Anchor space—We define an anchor space as a space greater than or equal to 10,000 square feet of gross leasable area (“GLA”).
ABR—We use ABR to refer to the monthly contractual base rent at the end of the period multiplied by twelve months.
ABR Per Square Foot (“PSF”)—This metric is calculated by dividing ABR by leased GLA. Increases in ABR PSF can be an indication of our ability to create rental rate growth in our centers, as well as an indication of demand for our spaces, which generally provides us with greater leverage during lease negotiations.
GLA—We use GLA to refer to the total occupied and unoccupied square footage of a building that is available for tenants (whom we refer to as a “Neighbor” or our “Neighbors”) or other retailers to lease.
Inline space—We define an inline space as a space containing less than 10,000 square feet of GLA.
Leased Occupancy—This metric is calculated as the percentage of total GLA for which a lease has been signed regardless of whether the lease has commenced or the Neighbor has taken possession. High occupancy is an indicator of demand for our spaces, which generally provides us with greater leverage during lease negotiations.

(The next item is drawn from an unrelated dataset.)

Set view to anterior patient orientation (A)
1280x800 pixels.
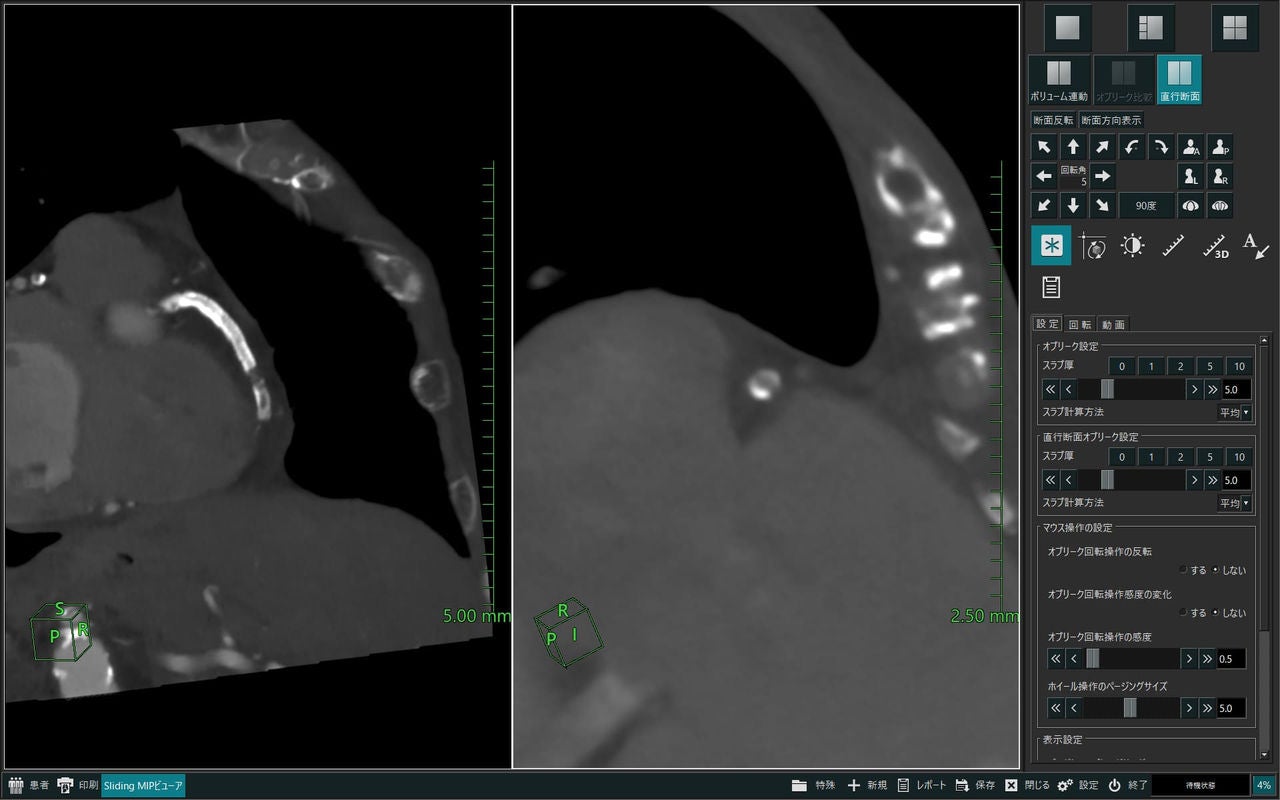pyautogui.click(x=1190, y=147)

Underwritten incremental unlevered yield—This reflects the yield we target to generate from a project upon expected stabilization and is calculated as the estimated incremental NOI for a project at stabilization divided by its estimated net project investment. The estimated incremental NOI is the difference between the estimated annualized NOI we target to generate by a project upon stabilization and the estimated annualized NOI without the planned improvements. Underwritten incremental unlevered yield does not include peripheral impacts, such as lease rollover risk or the impact on the long-term value of the property upon sale or disposition. Actual incremental unlevered yields may vary from our underwritten incremental unlevered yield range based on the actual total cost to complete a project and its actual incremental NOI at stabilization.

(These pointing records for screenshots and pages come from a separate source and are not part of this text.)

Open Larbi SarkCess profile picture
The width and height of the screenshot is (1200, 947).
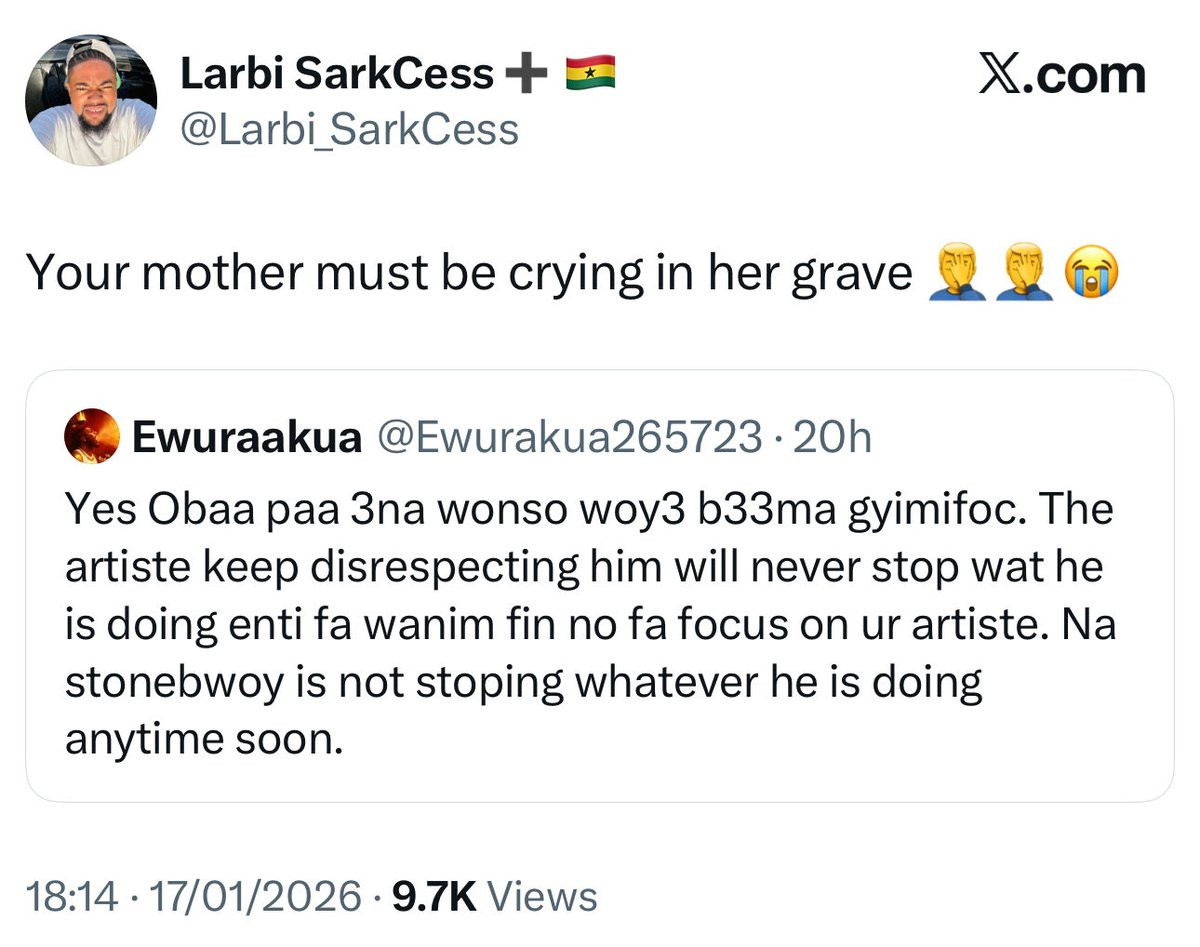point(91,100)
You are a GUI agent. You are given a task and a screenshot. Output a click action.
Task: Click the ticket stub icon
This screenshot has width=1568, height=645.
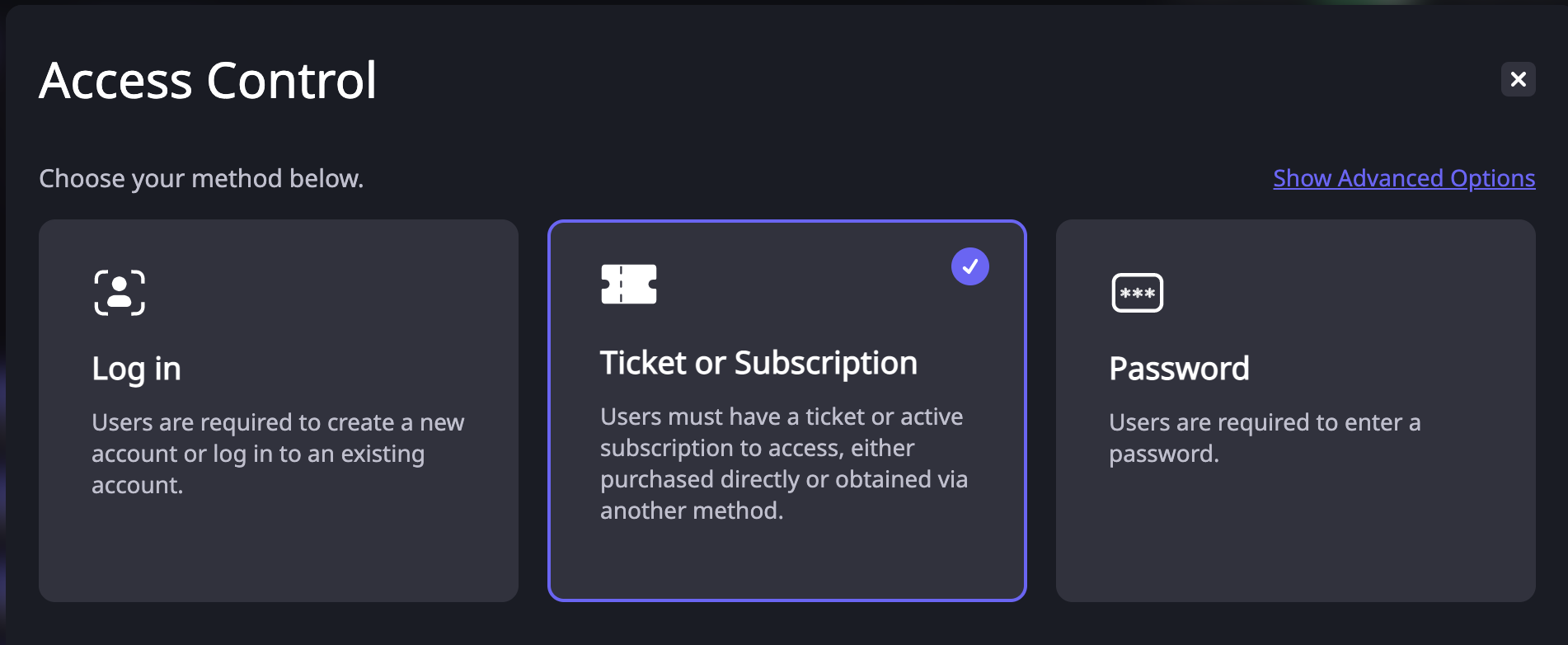tap(629, 285)
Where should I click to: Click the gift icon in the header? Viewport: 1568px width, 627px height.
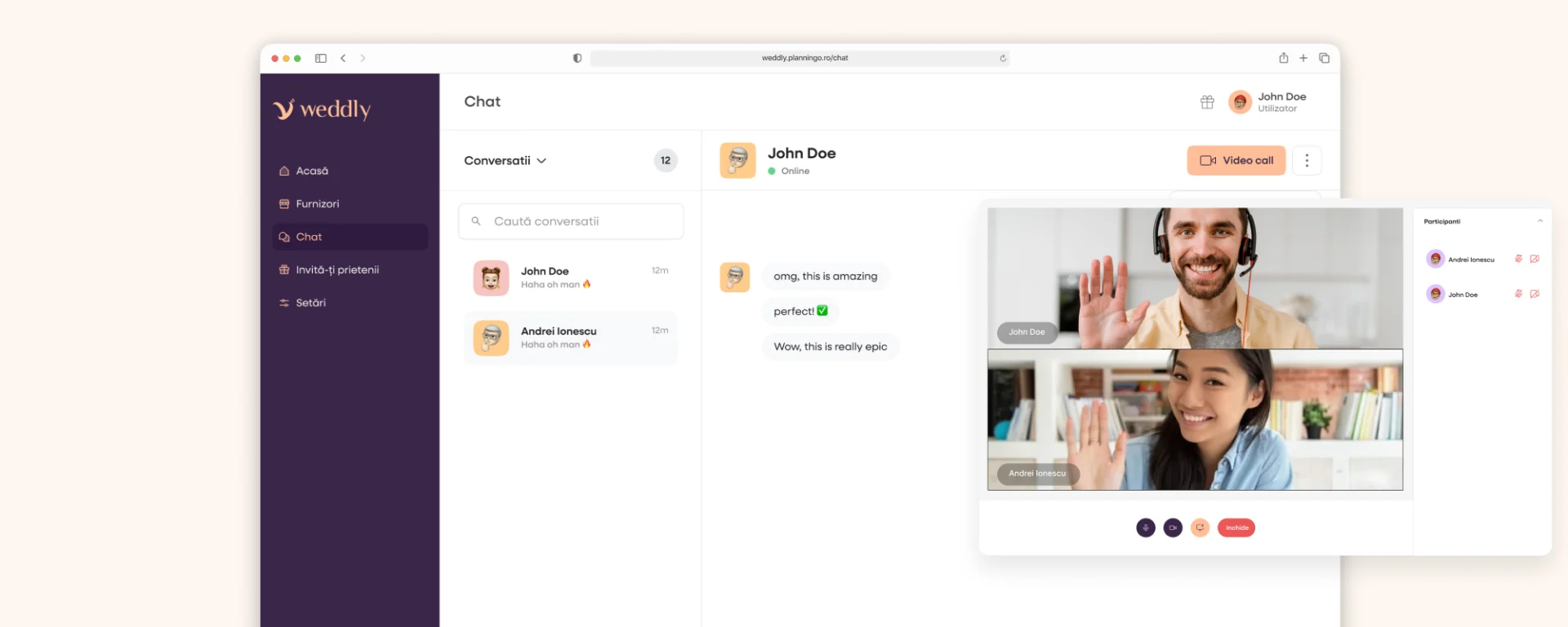pyautogui.click(x=1207, y=102)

LEASING—Leasing is a key driver of growth for our company.
Comparable lease—We use this term to refer to a lease with consistent terms that is executed for substantially the same space that has been vacant less than twelve months.

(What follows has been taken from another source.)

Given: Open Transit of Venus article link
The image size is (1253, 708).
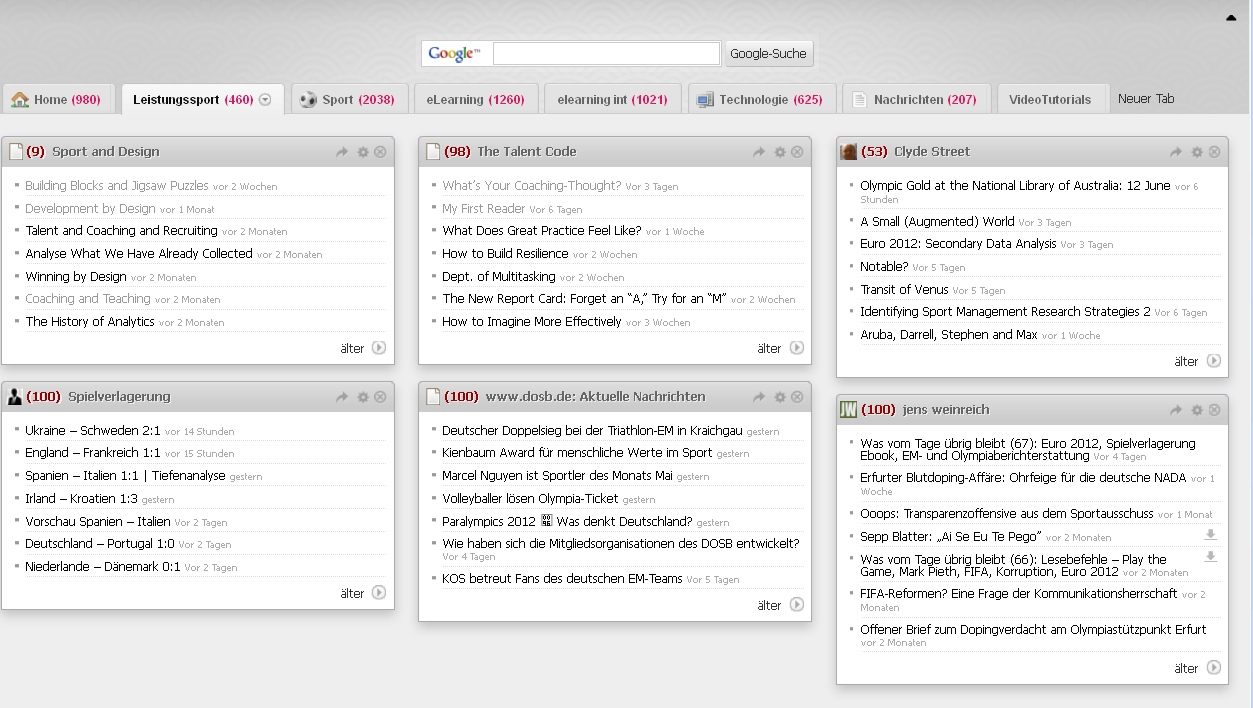Looking at the screenshot, I should point(905,290).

Comparable rent spread—This metric is calculated as the percentage increase or decrease in first-year ABR (excluding any free rent or escalations) on new or renewal leases (excluding options) where the lease was considered a comparable lease. This metric provides an indication of our ability to generate revenue growth through leasing activity.
Cost of executing new leases—We use this term to refer to certain costs associated with new leasing, namely, leasing commissions, tenant improvement costs, and tenant concessions.
Portfolio retention rate—This metric is calculated by dividing (i) the total square feet of retained Neighbors with current period lease expirations by (ii) the total square feet of leases expiring during the period. The portfolio retention rate provides insight into our ability to retain Neighbors at our shopping centers as their leases approach expiration. Generally, the costs to retain an existing Neighbor are lower than costs to replace with a new Neighbor.
Recovery rate—This metric is calculated by dividing (i) total recovery income by (ii) total recoverable expenses during the period. A high recovery rate is an indicator of our ability to recover certain property operating expenses and capital costs from our Neighbors.